– Что произошло? Да я ненавижу эту…, – он задержал стремящиеся наружу слова на своем языке.

– Ну так оставь ее в покое. Живи себе и не обращай на нее внимание, если уж так ненавидишь ее.

– Именно так я и делаю, – сказал Бруно, – но эта маленькая… Она как будто специально все время попадается мне на глаза. Как будто нарочно хочет привлечь внимание. Ненавижу ее, – он снова устремил полный злобы взгляд на притаившуюся в кресле девушку, – слышишь меня? Чего ты от меня хочешь?

– Успокойся, – ровным и тихим голосом сказал Гастон со своего стога.

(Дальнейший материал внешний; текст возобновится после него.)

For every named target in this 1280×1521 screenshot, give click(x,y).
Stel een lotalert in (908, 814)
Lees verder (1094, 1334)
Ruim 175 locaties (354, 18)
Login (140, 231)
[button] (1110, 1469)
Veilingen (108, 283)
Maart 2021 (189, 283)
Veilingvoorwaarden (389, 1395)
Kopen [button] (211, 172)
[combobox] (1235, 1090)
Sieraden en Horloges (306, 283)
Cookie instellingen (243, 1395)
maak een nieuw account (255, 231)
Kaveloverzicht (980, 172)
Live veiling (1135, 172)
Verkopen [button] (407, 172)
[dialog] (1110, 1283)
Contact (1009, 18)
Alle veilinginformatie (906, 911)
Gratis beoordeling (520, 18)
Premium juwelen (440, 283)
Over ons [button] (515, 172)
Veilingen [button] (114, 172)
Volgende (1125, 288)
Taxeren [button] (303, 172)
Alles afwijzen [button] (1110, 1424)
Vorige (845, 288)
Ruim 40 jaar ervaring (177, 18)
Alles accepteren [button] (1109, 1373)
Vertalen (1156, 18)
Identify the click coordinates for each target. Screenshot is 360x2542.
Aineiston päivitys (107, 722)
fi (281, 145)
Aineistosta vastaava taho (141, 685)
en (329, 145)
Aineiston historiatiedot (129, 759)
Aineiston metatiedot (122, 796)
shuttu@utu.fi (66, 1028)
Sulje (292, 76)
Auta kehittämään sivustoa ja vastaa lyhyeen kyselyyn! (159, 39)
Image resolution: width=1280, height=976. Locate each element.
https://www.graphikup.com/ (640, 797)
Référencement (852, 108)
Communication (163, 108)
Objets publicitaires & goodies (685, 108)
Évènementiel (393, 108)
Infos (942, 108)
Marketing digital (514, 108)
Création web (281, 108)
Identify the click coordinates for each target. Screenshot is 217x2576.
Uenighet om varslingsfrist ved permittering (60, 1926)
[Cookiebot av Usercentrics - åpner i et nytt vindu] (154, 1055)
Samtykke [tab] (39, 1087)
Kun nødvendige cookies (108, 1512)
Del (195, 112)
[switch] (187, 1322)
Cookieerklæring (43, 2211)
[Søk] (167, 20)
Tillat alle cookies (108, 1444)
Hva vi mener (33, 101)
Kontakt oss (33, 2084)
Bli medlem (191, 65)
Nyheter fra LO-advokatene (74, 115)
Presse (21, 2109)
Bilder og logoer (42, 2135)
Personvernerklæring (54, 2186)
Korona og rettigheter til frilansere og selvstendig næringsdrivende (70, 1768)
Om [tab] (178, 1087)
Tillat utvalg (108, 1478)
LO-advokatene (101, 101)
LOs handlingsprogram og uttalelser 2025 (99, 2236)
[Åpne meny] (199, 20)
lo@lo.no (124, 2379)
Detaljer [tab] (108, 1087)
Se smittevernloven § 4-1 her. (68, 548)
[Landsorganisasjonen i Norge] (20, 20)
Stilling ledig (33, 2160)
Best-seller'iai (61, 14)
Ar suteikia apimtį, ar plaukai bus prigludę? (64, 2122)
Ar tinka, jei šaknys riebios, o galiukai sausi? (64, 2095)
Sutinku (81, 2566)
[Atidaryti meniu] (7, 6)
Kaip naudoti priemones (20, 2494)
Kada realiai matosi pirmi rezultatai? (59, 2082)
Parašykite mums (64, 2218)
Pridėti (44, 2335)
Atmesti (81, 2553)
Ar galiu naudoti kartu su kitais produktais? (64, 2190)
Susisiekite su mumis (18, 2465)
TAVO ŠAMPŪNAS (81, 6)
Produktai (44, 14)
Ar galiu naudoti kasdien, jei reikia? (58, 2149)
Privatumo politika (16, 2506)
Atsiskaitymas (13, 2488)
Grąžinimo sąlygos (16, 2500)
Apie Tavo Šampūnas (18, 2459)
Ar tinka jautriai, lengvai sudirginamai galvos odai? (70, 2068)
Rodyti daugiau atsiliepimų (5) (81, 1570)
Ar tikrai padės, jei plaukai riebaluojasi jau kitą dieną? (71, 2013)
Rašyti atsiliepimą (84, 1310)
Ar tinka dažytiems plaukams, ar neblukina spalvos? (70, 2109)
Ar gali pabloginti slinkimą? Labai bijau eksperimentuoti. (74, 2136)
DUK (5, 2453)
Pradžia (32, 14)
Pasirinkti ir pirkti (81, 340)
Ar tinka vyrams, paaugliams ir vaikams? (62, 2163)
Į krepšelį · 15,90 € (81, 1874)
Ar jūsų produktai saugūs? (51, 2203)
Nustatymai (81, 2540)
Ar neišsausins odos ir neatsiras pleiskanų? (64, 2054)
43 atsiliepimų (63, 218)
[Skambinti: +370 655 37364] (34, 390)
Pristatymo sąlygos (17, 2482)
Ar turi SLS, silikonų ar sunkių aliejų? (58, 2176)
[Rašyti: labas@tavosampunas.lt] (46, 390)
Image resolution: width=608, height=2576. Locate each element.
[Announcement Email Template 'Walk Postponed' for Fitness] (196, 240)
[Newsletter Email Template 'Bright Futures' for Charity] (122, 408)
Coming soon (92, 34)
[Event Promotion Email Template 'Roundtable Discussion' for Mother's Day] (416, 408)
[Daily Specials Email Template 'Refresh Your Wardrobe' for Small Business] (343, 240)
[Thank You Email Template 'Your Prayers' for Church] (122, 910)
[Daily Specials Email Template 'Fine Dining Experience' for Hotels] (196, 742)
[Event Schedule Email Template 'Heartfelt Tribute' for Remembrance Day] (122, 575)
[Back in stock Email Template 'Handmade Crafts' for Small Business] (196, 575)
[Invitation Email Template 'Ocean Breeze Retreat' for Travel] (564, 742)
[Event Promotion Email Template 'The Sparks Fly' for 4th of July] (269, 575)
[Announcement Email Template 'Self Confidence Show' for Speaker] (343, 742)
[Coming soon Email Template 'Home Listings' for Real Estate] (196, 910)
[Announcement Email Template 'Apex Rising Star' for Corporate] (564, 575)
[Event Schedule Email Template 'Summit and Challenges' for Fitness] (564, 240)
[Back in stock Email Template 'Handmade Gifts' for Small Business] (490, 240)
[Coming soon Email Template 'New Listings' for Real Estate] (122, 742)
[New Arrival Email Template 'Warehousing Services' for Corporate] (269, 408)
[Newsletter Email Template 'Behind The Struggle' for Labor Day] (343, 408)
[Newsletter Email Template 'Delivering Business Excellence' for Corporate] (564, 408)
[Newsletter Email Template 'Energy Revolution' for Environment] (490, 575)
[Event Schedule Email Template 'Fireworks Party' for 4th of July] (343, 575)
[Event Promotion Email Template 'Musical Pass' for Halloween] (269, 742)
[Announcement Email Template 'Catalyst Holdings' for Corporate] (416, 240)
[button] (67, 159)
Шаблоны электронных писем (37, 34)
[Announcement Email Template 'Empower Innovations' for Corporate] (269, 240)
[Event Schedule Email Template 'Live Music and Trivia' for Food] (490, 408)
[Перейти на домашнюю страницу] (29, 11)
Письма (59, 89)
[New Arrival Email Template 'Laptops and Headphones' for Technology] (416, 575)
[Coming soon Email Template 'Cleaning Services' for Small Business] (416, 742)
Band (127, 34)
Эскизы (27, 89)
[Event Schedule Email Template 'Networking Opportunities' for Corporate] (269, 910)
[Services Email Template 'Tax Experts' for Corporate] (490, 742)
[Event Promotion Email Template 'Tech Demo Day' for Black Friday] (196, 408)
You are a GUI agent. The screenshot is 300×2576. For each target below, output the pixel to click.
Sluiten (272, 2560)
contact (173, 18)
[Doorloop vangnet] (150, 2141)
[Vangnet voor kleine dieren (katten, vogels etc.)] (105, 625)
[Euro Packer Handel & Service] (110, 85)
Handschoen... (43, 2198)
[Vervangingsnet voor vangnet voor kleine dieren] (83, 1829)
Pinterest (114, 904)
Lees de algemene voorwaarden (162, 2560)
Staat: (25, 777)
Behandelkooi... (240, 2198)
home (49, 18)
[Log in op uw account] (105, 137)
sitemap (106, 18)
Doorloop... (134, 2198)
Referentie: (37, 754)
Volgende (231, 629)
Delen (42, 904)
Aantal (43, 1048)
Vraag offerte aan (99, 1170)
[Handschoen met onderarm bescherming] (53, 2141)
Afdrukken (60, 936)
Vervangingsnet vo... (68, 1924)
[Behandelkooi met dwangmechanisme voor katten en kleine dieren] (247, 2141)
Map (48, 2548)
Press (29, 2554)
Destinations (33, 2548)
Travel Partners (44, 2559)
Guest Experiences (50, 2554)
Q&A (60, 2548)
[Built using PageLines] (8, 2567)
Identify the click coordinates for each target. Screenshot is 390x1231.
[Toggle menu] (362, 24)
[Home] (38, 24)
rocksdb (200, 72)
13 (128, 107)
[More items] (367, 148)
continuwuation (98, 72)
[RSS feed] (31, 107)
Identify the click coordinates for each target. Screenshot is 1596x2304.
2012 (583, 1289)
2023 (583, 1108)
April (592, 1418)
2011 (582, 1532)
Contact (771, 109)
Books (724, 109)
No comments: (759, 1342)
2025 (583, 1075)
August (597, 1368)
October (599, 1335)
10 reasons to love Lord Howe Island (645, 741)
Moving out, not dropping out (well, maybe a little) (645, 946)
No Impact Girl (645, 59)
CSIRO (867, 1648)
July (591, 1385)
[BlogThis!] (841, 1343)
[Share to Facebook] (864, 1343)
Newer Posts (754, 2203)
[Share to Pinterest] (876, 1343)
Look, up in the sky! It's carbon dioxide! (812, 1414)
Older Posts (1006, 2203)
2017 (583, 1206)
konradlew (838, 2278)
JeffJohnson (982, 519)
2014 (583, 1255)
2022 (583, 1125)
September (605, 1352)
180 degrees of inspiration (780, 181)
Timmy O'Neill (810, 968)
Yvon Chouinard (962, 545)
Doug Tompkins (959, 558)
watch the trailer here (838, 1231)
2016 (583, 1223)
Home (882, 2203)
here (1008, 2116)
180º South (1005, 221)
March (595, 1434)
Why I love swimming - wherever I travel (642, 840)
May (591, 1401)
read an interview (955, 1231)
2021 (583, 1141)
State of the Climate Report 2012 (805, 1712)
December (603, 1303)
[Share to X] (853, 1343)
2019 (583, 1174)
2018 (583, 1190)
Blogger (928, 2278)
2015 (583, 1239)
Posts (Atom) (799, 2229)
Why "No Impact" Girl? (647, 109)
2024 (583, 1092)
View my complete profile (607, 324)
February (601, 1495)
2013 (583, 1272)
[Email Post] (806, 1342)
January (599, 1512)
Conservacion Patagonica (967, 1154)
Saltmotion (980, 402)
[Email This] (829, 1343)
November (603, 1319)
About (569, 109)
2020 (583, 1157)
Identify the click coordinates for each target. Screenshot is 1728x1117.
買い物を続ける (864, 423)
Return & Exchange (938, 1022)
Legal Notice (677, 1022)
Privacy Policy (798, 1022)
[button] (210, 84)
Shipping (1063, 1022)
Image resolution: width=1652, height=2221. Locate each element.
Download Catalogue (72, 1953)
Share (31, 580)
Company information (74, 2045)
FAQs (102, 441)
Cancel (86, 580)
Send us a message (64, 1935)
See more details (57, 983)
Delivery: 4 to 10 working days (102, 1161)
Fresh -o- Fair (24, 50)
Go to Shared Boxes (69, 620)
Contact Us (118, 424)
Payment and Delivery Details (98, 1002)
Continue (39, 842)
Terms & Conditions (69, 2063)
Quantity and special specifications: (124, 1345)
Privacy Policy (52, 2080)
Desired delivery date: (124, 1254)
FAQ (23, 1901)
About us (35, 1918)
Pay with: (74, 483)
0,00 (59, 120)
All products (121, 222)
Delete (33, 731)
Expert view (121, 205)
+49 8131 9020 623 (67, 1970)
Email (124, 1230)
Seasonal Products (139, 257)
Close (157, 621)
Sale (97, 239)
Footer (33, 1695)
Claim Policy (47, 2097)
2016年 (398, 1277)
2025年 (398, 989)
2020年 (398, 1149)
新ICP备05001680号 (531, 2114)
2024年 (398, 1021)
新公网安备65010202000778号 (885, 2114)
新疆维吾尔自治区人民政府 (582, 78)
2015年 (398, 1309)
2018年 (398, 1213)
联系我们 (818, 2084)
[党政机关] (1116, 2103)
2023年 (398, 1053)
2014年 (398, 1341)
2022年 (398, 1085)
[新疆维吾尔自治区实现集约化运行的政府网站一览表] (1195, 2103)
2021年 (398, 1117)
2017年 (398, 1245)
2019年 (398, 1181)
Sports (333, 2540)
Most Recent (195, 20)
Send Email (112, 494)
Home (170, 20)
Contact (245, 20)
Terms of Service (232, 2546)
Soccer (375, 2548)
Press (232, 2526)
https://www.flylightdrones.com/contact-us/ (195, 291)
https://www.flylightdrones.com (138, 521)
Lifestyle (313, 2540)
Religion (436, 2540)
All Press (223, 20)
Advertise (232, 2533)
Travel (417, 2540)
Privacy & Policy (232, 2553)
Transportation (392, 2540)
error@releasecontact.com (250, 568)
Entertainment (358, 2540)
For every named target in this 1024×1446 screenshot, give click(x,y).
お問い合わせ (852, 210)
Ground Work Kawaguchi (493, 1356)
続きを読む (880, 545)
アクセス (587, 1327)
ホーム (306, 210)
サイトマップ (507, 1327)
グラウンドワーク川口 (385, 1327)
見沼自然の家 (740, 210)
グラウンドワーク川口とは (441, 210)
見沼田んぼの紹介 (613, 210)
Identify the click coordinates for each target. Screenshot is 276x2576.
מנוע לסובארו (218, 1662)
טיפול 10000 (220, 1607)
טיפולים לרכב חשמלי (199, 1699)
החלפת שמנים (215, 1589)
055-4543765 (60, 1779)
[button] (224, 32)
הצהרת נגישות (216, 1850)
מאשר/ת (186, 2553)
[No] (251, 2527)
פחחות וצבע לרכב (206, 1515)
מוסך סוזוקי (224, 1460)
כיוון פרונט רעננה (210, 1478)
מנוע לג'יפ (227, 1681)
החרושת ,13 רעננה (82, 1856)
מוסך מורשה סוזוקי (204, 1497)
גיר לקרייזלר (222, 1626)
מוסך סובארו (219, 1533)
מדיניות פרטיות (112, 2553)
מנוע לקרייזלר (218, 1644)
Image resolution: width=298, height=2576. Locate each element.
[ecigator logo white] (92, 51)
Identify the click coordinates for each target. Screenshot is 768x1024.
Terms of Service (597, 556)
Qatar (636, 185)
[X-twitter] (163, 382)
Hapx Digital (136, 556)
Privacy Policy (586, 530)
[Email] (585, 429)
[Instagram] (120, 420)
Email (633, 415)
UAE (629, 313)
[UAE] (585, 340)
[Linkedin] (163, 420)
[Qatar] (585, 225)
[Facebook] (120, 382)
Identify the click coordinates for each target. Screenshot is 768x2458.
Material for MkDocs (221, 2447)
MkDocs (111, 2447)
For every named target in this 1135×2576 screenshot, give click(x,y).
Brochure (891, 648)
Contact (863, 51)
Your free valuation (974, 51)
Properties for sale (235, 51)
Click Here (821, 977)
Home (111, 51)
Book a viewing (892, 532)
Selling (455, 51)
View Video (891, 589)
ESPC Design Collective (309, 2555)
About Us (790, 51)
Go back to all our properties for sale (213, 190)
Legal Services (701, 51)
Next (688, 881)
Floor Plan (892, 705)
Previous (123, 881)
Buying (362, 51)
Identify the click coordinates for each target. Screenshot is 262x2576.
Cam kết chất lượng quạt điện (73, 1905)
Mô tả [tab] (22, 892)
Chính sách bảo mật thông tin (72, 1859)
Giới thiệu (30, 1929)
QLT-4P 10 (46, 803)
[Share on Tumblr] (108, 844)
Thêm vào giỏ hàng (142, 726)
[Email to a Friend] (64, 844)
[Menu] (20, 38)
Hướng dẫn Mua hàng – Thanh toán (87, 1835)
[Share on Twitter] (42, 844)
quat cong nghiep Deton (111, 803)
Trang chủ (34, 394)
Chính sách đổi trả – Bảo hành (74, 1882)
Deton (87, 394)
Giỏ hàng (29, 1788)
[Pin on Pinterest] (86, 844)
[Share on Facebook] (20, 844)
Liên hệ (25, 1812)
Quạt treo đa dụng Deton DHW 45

– А тебе-то что? Почему ты все время ее защищаешь? Пусть сама за себя говорит. Она, эта маленькая… она специально меня провоцирует, чтобы столкнуть нас с тобой. Я ничего не имею против тебя. Но, черт возьми, прекрати лезть в это. Разве не видишь, что она использует тебя?

– Что ты несешь? Успокойся и просто оставь ее в покое.

– Хватит успокаивать меня, вы оба! – вскрикнул Бруно, – я не какой-то психопат, чтобы меня успокаивать. Вы не видите очевидных вещей. Даже вы, мастер. Вы все думаете, что она такая добрая и хорошая, но это только видимость. Я знаю, какая она на самом деле. Ненавижу…

– Сядь, Бруно, – все так же не обращая внимания на эмоции юноши, сказал Анхель.

– Мою палочку, мастер. Верните ее.

Анхель протянул палочку, но не отпустил ее, когда Бруно резко попытался выхватить ее из его рук.

– Я могу быть уверен, что ты не наделаешь глупостей? Хотя бы сейчас.

Бруно снова улыбнулся зловещей ухмылкой, больше похожей на оскал.

– Я не дурак. Вас тут двое. Даже двое с половиной, если считать эту… Сегодня у меня нет никаких шансов.

– Рад, что ты это осознаешь, – сказал Анхель и отпустил палочку.

Юноша резко выхватил ее и спрятал за поясом.

– Мне здесь больше нечего делать, – сказал он, – счастливо оставаться.

– Хорошо, Бруно, можешь уйти. Жду тебя через неделю. У нас впереди еще два месяца. Последние два месяца обучения.

– Не знаю, мастер. Не знаю, чему еще вы меня можете научить. Я сомневаюсь, что мне следует сюда приходить снова, – ответил Бруно, направляясь к выходу.

– Ты придешь, – спокойной сказал Анхель, – до следующей недели.

Проходя мимо кресла, он на мгновение задержался и, не поворачиваясь, прошептал.

– Сделай так, чтобы я тебя здесь больше не видел, маленькая тварь.

Через секунду снова скрипнули петли большой амбарной двери, погрузив все помещение в продолжительную тишину, нарушаемую лишь звуком каких-то манипуляций, производимых Анхелем на своем верстаке.

– Не относись к этому слишком серьезно, Герта, – сказал он, – это просто возраст такой, когда молодые люди не в ладах со своими эмоциями.

– Зачем вы это делаете, мастер? – спросил Гастон.

– Делаю что, мальчик?

– Зачем обманываете ее? Зачем успокаиваете? Нет, Гертруда, это не возраст. Это его сущность. Это не пройдет никогда, и никто ничего с этим не сможет сделать, просто потому, что он слишком силен.

– Но не для тебя, Гастон, – сказал Анхель, завершив манипуляции на своем столе, – в том-то и суть. Он слишком силен, но не для тебя.

– Но меня не будет, мастер…

– Мастер, – неожиданно вмешалась Гертруда, – можете отпустить меня домой? Родители ждут меня к трем сегодня.

– Конечно, дитя. Ступай. Через неделю я жду тебя здесь же.

Она впервые за долгое время поднялась с кресла и, казалось, это далось ей с великим трудом. Ноги как будто не слушались ее и существовали в каком-то своем собственном отдельном мире. Она сделала небольшой реверанс и, скрипнув дверью, ушла.

– Ты не по годам мудр, Гастон, – нарушил молчание Анхель, глядя на единственного оставшегося в амбаре юношу, – но еще недостаточно мудр. Не настолько мудр, насколько будешь однажды.